TASK STATEMENT:
Nothing but the line with "You are a computer-use agent. Image" and the lines after it, through the end of the records below, is to be repeated, exactly as it is.

MATERIAL FOR THIS TASK:
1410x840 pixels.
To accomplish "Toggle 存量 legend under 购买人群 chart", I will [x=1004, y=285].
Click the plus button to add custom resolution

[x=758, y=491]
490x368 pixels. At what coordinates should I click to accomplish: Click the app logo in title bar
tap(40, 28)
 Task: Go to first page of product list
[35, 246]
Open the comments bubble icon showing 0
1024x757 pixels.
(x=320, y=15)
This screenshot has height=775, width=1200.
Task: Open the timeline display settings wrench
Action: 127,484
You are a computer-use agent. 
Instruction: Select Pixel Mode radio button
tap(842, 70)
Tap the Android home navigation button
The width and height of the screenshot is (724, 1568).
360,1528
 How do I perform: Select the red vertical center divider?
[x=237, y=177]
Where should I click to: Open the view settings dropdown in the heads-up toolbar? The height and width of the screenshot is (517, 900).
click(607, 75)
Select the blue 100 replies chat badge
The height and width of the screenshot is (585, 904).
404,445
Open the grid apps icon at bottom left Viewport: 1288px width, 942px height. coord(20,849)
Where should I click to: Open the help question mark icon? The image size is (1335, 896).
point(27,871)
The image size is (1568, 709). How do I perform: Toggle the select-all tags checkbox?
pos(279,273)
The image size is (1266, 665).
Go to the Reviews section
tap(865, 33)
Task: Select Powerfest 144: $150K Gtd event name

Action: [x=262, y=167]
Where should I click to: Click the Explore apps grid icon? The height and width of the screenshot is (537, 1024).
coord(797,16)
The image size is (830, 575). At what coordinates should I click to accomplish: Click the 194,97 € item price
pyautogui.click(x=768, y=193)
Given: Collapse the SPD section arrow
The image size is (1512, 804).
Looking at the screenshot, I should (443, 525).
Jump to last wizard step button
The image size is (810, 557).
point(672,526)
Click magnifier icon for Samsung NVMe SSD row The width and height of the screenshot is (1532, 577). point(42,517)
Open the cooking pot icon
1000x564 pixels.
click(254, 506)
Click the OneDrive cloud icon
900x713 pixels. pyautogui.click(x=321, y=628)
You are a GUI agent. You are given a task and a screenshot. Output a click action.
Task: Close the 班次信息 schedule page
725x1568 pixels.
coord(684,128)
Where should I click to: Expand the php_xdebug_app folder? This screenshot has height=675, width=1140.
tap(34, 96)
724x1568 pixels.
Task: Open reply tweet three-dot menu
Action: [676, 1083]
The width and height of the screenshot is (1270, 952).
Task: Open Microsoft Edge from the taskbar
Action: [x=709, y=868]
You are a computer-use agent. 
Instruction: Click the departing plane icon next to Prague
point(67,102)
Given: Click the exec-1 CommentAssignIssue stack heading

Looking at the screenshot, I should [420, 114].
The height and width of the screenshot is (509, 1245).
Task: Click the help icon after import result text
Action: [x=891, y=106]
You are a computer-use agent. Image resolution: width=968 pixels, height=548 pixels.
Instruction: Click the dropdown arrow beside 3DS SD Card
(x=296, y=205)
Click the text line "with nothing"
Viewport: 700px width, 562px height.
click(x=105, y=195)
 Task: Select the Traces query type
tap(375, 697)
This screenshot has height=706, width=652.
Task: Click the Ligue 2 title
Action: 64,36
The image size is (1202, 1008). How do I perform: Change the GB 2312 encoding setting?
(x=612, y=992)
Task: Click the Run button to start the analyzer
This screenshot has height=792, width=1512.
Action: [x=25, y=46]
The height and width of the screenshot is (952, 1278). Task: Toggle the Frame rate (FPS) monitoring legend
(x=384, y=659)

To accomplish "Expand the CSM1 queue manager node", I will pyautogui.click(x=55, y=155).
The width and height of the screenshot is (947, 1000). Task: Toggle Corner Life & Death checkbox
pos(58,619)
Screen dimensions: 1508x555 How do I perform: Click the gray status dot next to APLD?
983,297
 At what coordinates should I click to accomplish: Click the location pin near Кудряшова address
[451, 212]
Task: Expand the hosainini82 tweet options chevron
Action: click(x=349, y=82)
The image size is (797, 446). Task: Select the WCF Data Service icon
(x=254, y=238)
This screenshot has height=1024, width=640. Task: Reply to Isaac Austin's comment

WORKED SOLUTION:
You are a computer-use agent. Image resolution: width=968 pixels, height=548 pixels.
Instruction: Click the dropdown arrow beside 3DS SD Card
(x=296, y=205)
Click the text line "with nothing"
Viewport: 700px width, 562px height.
click(x=105, y=195)
 Task: Select the Traces query type
tap(375, 697)
This screenshot has height=706, width=652.
Task: Click the Ligue 2 title
Action: 64,36
The image size is (1202, 1008). How do I perform: Change the GB 2312 encoding setting?
(x=612, y=992)
Task: Click the Run button to start the analyzer
This screenshot has height=792, width=1512.
Action: [x=25, y=46]
The height and width of the screenshot is (952, 1278). Task: Toggle the Frame rate (FPS) monitoring legend
(x=384, y=659)

To accomplish "Expand the CSM1 queue manager node", I will pyautogui.click(x=55, y=155).
The width and height of the screenshot is (947, 1000). Task: Toggle Corner Life & Death checkbox
pos(58,619)
Screen dimensions: 1508x555 How do I perform: Click the gray status dot next to APLD?
983,297
 At what coordinates should I click to accomplish: Click the location pin near Кудряшова address
[451, 212]
Task: Expand the hosainini82 tweet options chevron
Action: click(x=349, y=82)
The image size is (797, 446). Task: Select the WCF Data Service icon
(x=254, y=238)
This screenshot has height=1024, width=640. Task: Reply to Isaac Austin's comment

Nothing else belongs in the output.